Durch eine kräftige Windböe ist vorhin ein Fenster im zweiten Obergeschoss hier Gebäude umgeschlagen, wodurch eine der zwei Scheiben der Doppelverglasung brach und die Einzelteile laut krachend genau vor unserer Ladentür auf dem Gehweg gelandet sind, wo sie beim Aufprall in unzählige kleinere Scherben zerbarsten.

Richtig, richtig großes Glück war es, dass kein Passant oder Kunde getroffen wurde. Das hätte ganz böse ins Auge gehen können. :-O


Bäho-Wein

Wir wunderten uns schon, warum bei der Weinlieferung überall Rotweinflecken auf den Kartons waren.
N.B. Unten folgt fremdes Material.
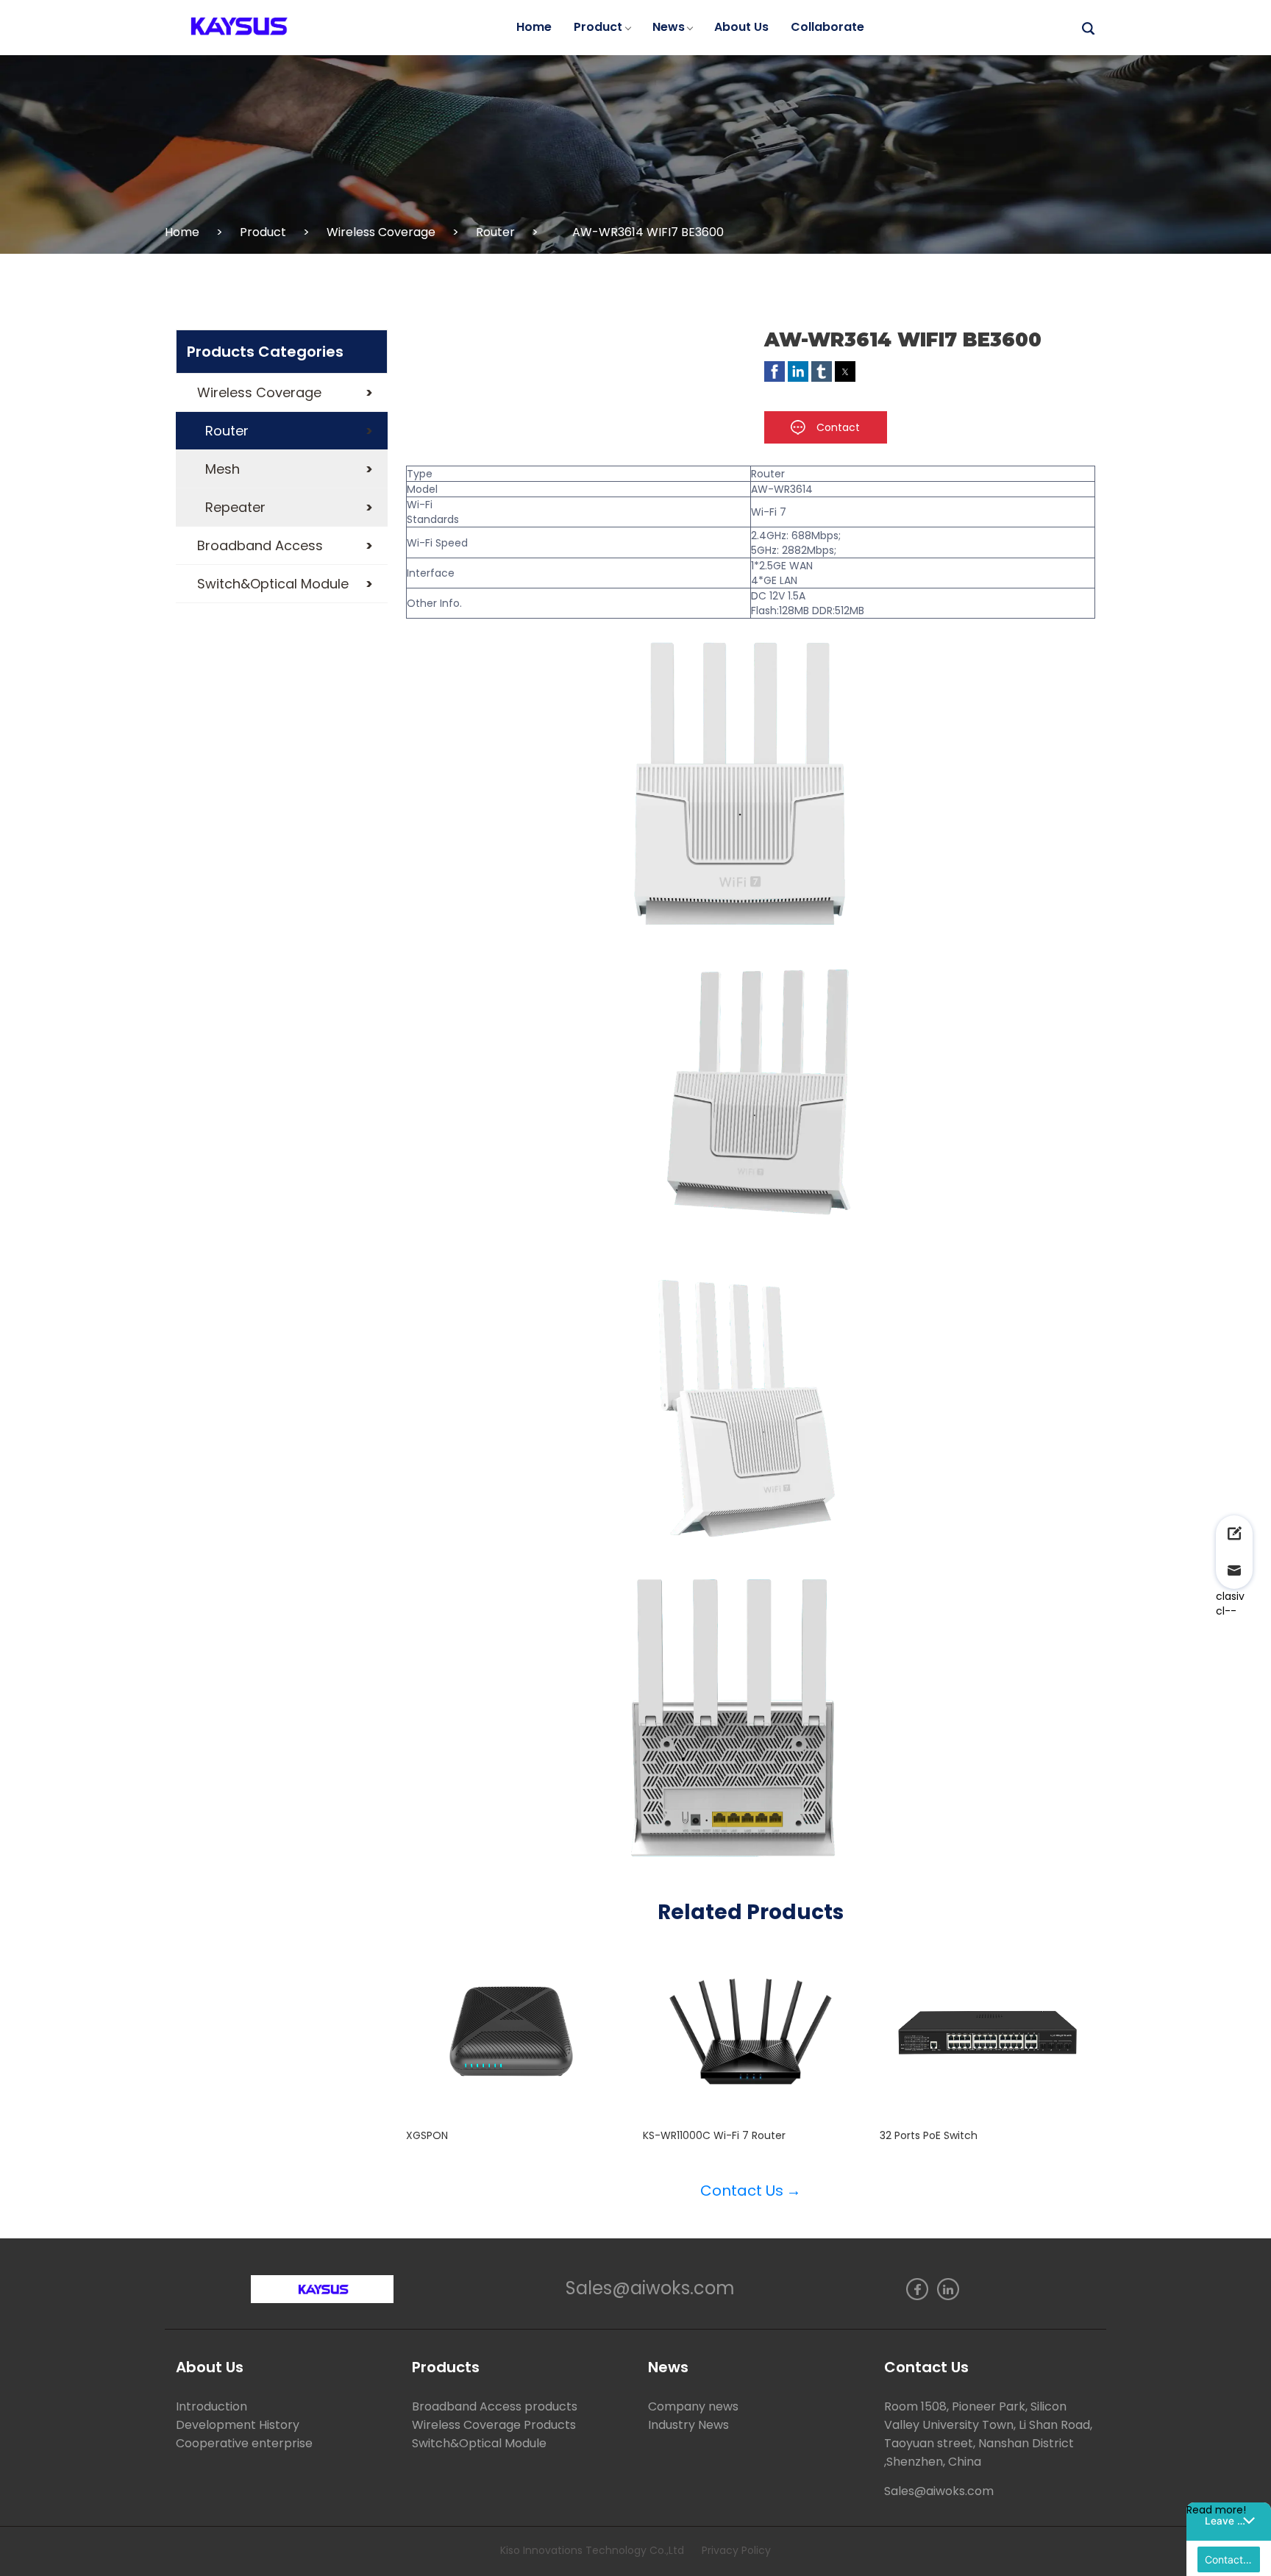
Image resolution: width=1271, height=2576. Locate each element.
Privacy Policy (736, 2550)
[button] (282, 393)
Zu finden war keine beschädigte Flasche, zumal ja auch der dazugehörige Karton völlig aufgeweicht hätte sein müssen.

Schließlich fanden wir diese beschädigte Flasche in einer der Mehrweg-Kästen. Mit hundertprozentiger Sicherheit war ein Transportschaden auf dem Weg zu uns auszuschließen. Der Bruch muss schon vor längerer Zeit passiert sein. Der ausgelaufene Wein war schon völlig angetrocknet und zu allem Überfluss klebten auch schon Fruchtfliegenlarven an der Flasche. Brr …

Das beschädigte Flasche ist so wie sie war im Müll gelandet. Gutschrift folgt. Sowas gehört hier natürlich auch zum Alltag dazu, wo mehrere zehntausend Einheiten an Ware bewegt werden, kann auch immer mal was kaputtgehen:


Spider-App???

Flüchtiger Blick auf mein Handy, Panik. WAS? IST? DAS?
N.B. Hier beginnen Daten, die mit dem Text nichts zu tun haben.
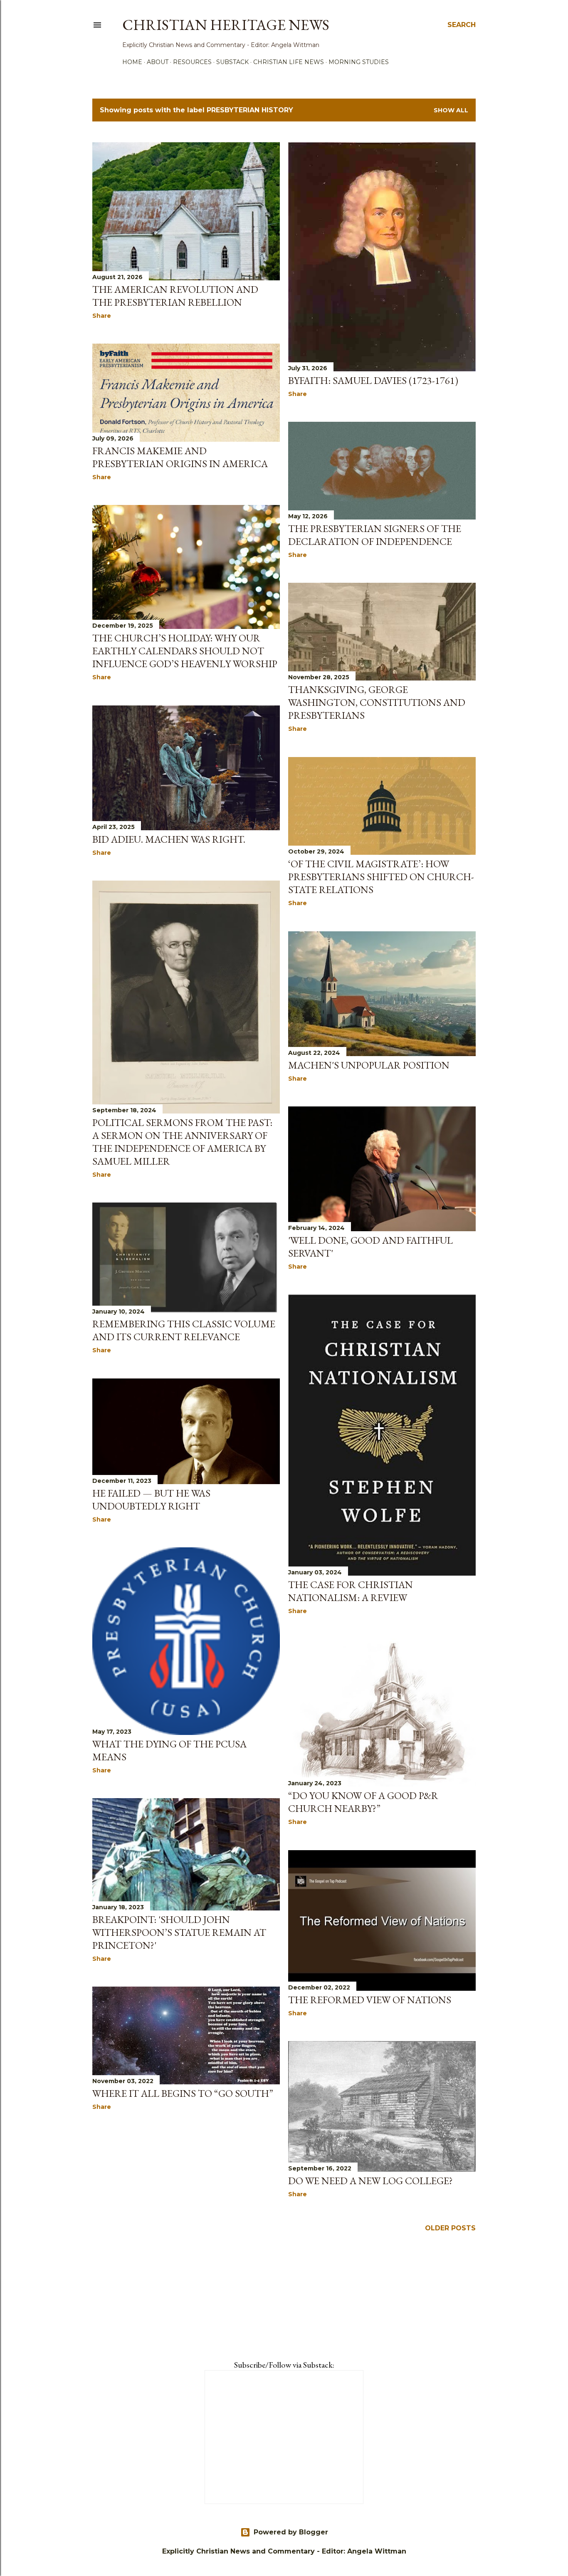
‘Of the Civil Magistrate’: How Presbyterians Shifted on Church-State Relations (381, 876)
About (157, 62)
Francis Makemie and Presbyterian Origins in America (180, 457)
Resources (192, 62)
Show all (451, 110)
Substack (232, 62)
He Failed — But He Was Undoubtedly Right (151, 1499)
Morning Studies (358, 62)
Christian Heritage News (225, 25)
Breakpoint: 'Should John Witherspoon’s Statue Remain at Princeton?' (179, 1932)
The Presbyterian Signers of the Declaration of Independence (374, 535)
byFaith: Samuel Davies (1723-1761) (373, 380)
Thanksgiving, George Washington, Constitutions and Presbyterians (376, 702)
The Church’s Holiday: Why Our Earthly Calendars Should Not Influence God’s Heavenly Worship (184, 650)
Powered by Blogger (291, 2532)
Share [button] (101, 315)
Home (132, 62)
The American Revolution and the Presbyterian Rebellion (175, 296)
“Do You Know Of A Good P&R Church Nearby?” (363, 1802)
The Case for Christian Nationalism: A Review (350, 1591)
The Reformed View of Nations (369, 1999)
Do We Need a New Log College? (370, 2180)
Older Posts (450, 2228)
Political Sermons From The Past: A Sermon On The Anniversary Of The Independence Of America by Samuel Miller (182, 1142)
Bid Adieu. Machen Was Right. (168, 839)
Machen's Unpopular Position (368, 1065)
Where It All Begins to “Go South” (182, 2093)
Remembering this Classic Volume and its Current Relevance (183, 1330)
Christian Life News (288, 62)
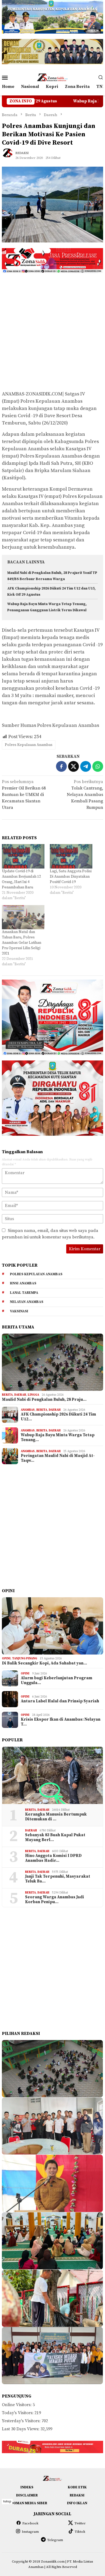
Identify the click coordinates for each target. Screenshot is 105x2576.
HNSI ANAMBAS (23, 1283)
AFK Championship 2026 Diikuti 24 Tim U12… (58, 1417)
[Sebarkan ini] (61, 766)
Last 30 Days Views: (21, 2429)
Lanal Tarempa (24, 1293)
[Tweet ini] (73, 766)
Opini (6, 1658)
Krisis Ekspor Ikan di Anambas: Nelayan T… (60, 1722)
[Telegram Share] (85, 766)
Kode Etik (77, 2487)
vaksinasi (19, 1311)
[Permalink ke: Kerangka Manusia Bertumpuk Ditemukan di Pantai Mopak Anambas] (52, 1775)
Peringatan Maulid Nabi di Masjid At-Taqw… (58, 1458)
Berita (7, 1395)
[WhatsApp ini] (97, 766)
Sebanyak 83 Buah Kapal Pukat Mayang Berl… (55, 1837)
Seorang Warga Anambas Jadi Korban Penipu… (54, 1900)
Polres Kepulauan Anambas (28, 744)
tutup (7, 2501)
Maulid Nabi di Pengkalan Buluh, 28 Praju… (44, 1399)
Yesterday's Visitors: (21, 2421)
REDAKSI (77, 2495)
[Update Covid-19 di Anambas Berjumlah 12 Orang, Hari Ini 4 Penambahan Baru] (23, 856)
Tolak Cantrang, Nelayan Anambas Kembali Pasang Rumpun (85, 794)
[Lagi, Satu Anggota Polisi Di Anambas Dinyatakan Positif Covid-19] (71, 856)
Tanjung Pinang (24, 1658)
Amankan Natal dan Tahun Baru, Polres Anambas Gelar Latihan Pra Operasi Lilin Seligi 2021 (21, 943)
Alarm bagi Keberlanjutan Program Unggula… (56, 1680)
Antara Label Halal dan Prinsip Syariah (60, 1701)
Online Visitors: (17, 2404)
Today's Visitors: (18, 2413)
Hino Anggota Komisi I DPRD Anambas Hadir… (53, 1858)
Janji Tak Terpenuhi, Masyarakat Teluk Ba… (57, 1879)
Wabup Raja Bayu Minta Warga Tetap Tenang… (57, 1437)
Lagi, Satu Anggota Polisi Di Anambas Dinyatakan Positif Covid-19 (71, 876)
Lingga (33, 1395)
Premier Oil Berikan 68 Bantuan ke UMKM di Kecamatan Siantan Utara (24, 794)
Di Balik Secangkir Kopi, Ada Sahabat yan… (44, 1663)
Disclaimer (27, 2495)
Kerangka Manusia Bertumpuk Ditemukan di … (56, 1817)
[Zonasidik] (52, 77)
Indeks (26, 2487)
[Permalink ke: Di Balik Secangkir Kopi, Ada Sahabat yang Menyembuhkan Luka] (52, 1626)
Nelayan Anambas (26, 1302)
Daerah (20, 1395)
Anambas (28, 1410)
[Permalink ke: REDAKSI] (10, 155)
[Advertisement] (52, 330)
Seit wann ist mein Display zerbröselt?

Antwort: Gar nicht. Das ist die Spiegelung des Kunststoffbeutels, der genau dahinter auf meinem Schreibtisch stand. Puuhhh … :-)


Tür in Findorff

Apropos "Abbruch" … Im Markt in Findorff bricht über der Tür zwischen Verkaufs- und Nebenräumen das Mauerwerk auseinander. Zu klärende Preisfrage: Ist das ein Fall für uns oder muss sich die Hausverwaltung darum kümmern?

Was meint ihr? (Unverbindlich, ich gehe dem natürlich richtig nach!)


Ausgescannt

Da will man sein Büro ausräumen und ausmisten und bleibt dann am Kabel vom alten Flachbettscanner hänger, der gerade auf der oberen Ebene meines Schreibtischs stand.

Gut, das Ding hat schon einige Jahre auf dem Buckel und hatte selbst damals kein Vermögen gekostet und seit einer Weile scanne ich alles sehr komfortabel mit unserem C284 – aber für den Schrott war er dann irgendwie doch zu schade. Naja, die nächste Recyclingstation ist gerade mal einen Kilometer Luftlinie von hier entfernt. Da liegt er nun…


Zerbrochene Flaschen

Unser Leergutautomat hat in den letzten Tagen mehrere Glasflaschen mehr oder weniger stark zertrümmert. Weiß der Geier, was die Hotline da per Fernwartung gedreht hat (oder ob es jetzt einfach nur Zufall war), aber auf jeden Fall ist das Problem wieder behoben.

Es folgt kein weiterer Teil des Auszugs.